EDITH H. JONES, Circuit Judge:
Debra Kidd appeals from the district court's summary judgment order which dismissed her wrongful discharge claim against Southwest Airlines. Kidd originally filed suit in Texas state court, alleging breach of her employment contract and wrongful discharge. Southwest Airlines removed the cause to federal district court, where the judge granted Southwest Airlines' summary judgment motion. Although the issue of federal jurisdiction was not plumbed by the parties as thoroughly as we might have hoped, we conclude that the district court did have subject matter jurisdiction to adjudicate this action. On the merits, we affirm the summary judgment.
For over eight years, plaintiff Debra Kidd worked as a customer service agent, and subsequently as a customer service supervisor for defendant Southwest Airlines Company ("Southwest"). As a customer service supervisor, Kidd fell outside of the employee bargaining unit and was not covered by the Collective Bargaining Agreement ("CBA") between Southwest and the International Association of Machinists and Aerospace Workers, AFL-CIO. Instead, Southwest entered into an independent employment relationship with each of its supervisory employees, including Kidd.
Although Kidd was not a direct party to the CBA, she asserts that "it was common knowledge among employees and supervisors" that supervisors were governed by and were third party beneficiaries to certain of the agreement's provisions. Southwest concedes that it uniformly applied CBA terms covering shift trades, group insurance, profit sharing, free day bids, sick pay, and overtime to union and non-union employees. Further, Southwest maintained a salary differential between supervisory and union employees of $150 per month, so that when union employees received a raise, supervisory employees benefitted. Kidd also contends, over the company's vigorous denial, that it extended the CBA's termination and arbitration provisions to cover supervisory employees. The parties did not execute a written contract mentioning any of these incorporated provisions.
On September 26, 1986, Southwest discharged Debra Kidd without prior warning or an opportunity for arbitration.
Kidd filed suit in Texas state court, alleging that Southwest violated the terms of her employment agreement by arbitrarily firing her, refusing to reinstate her, and denying her request to arbitrate her claims.

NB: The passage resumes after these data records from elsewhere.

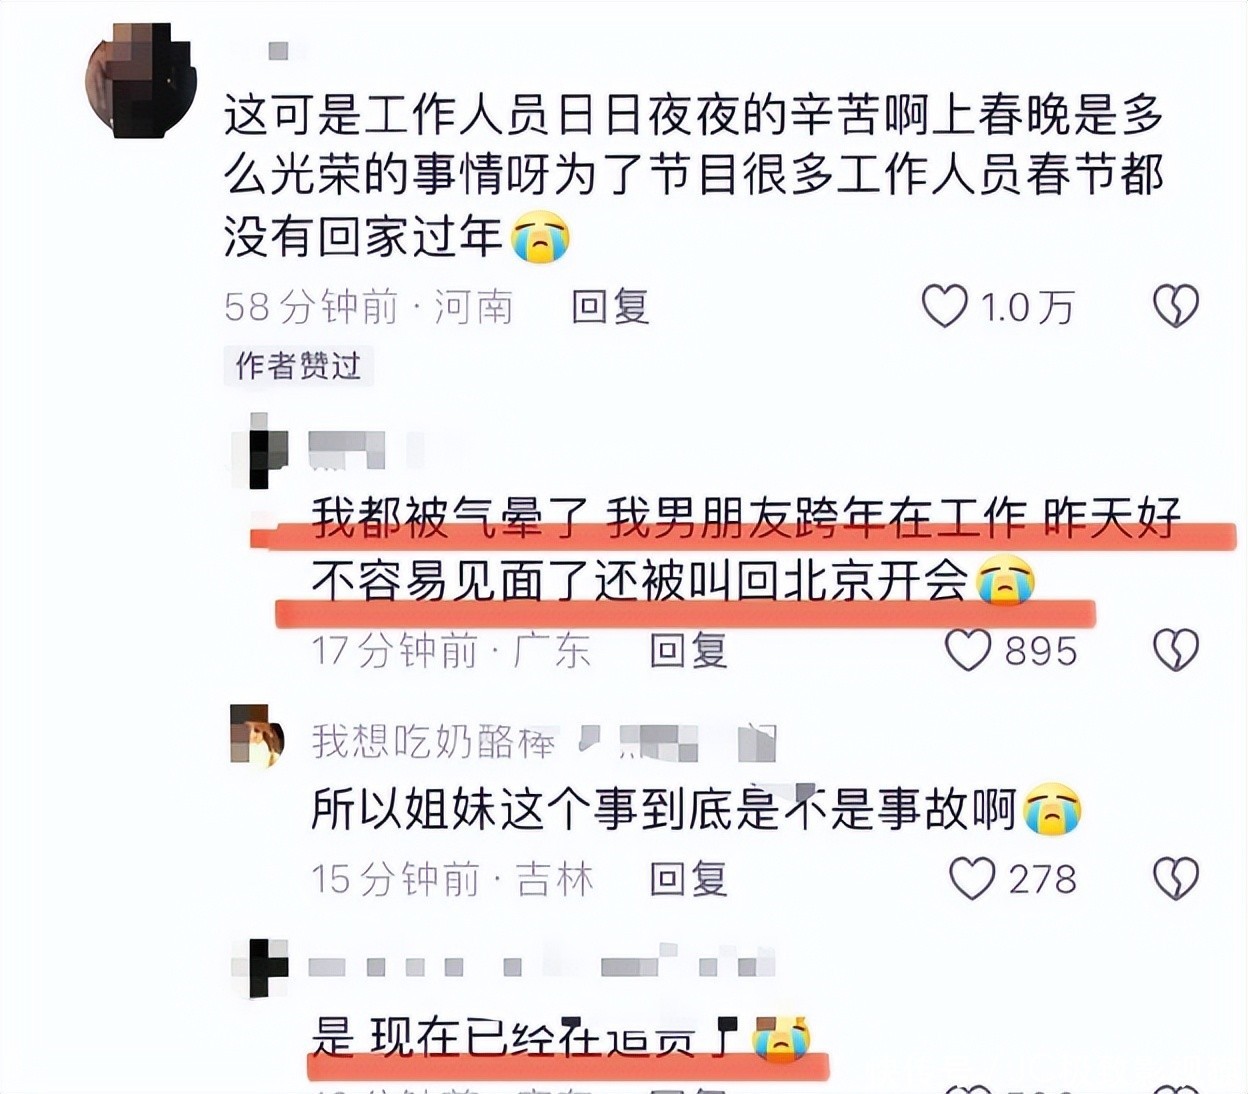Reply to the 58分钟前 河南 comment

point(610,306)
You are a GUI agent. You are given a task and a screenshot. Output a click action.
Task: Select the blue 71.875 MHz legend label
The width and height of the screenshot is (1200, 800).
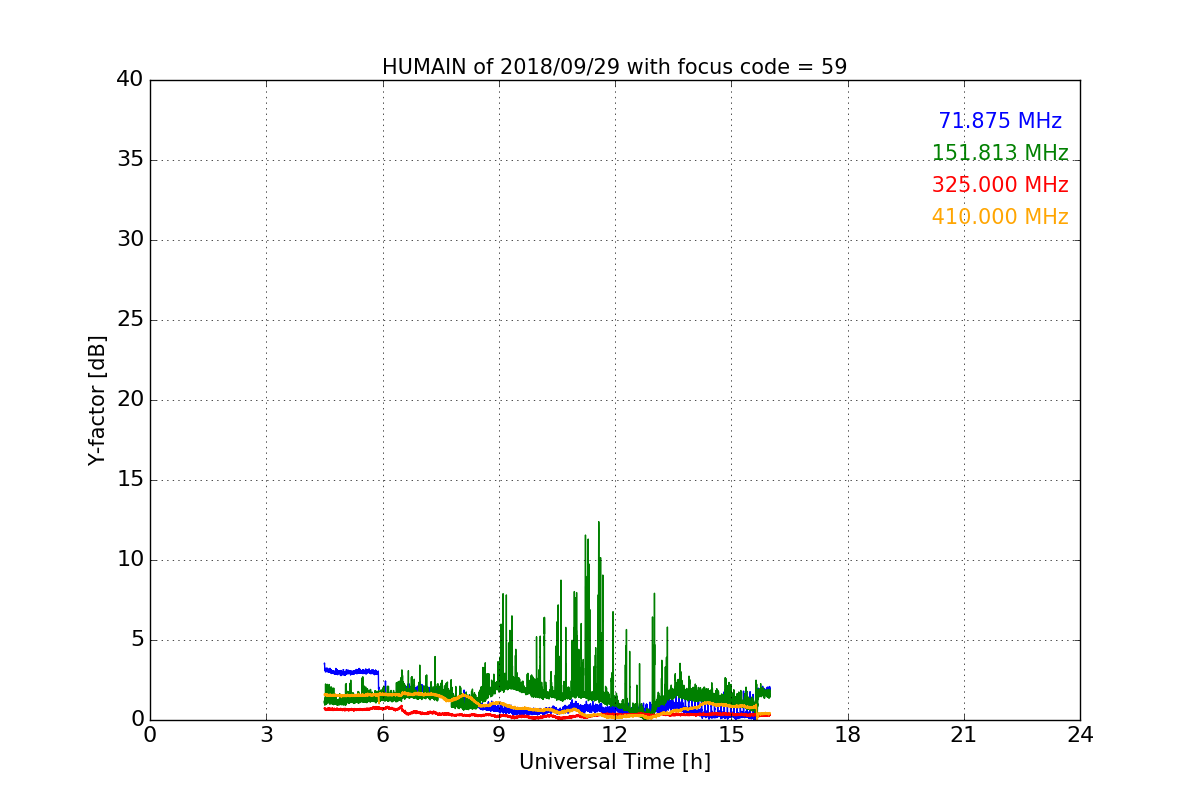coord(999,121)
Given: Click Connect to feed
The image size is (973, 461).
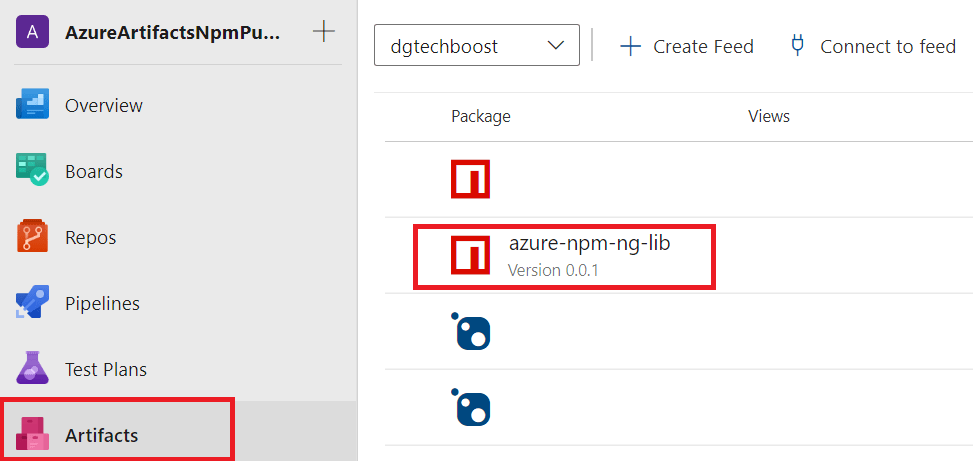Looking at the screenshot, I should coord(873,46).
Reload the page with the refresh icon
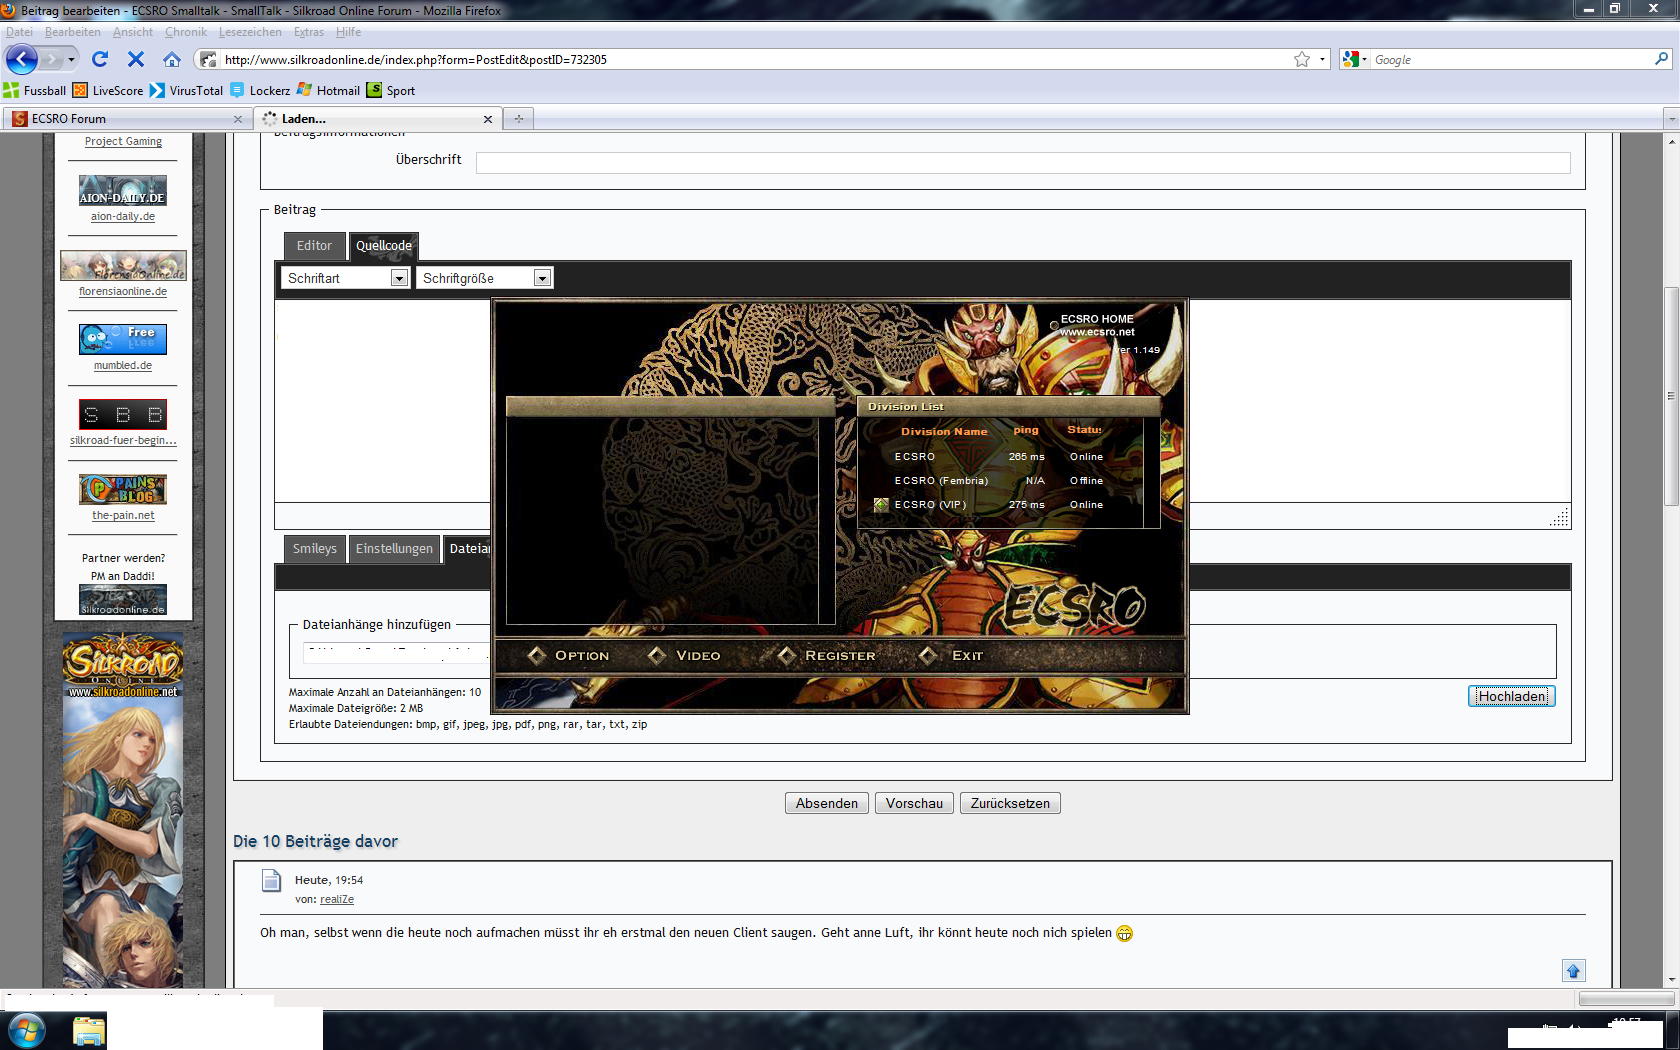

Kidd moved for remand on the ground that, as a supervisor, she was not covered by the CBA or the Railway Labor Act, 45 U.S.C. § 151 et seq. (1986) ("RLA"), which governs collective bargaining in the transportation industry. The district court denied this motion.
Kidd then amended her complaint to assert breaches of Southwest's employee stock ownership plan and employee profit-sharing plan, which are ERISA-qualified. Her amendment thus explicitly raised federal issues for the district court's resolution. 29 U.S.C. §§ 1001-1461. After some discovery, the district court granted summary judgment for Southwest on the ground that Kidd failed to raise a genuine issue of material fact concerning whether Southwest had modified Texas' "at-will" employment doctrine by applying the CBA's termination provisions to Kidd's individual employment relationship. Later, the court tried and ruled against Kidd on the ERISA claims. Kidd has appealed the summary judgment, but she does not seek review of the ERISA judgment.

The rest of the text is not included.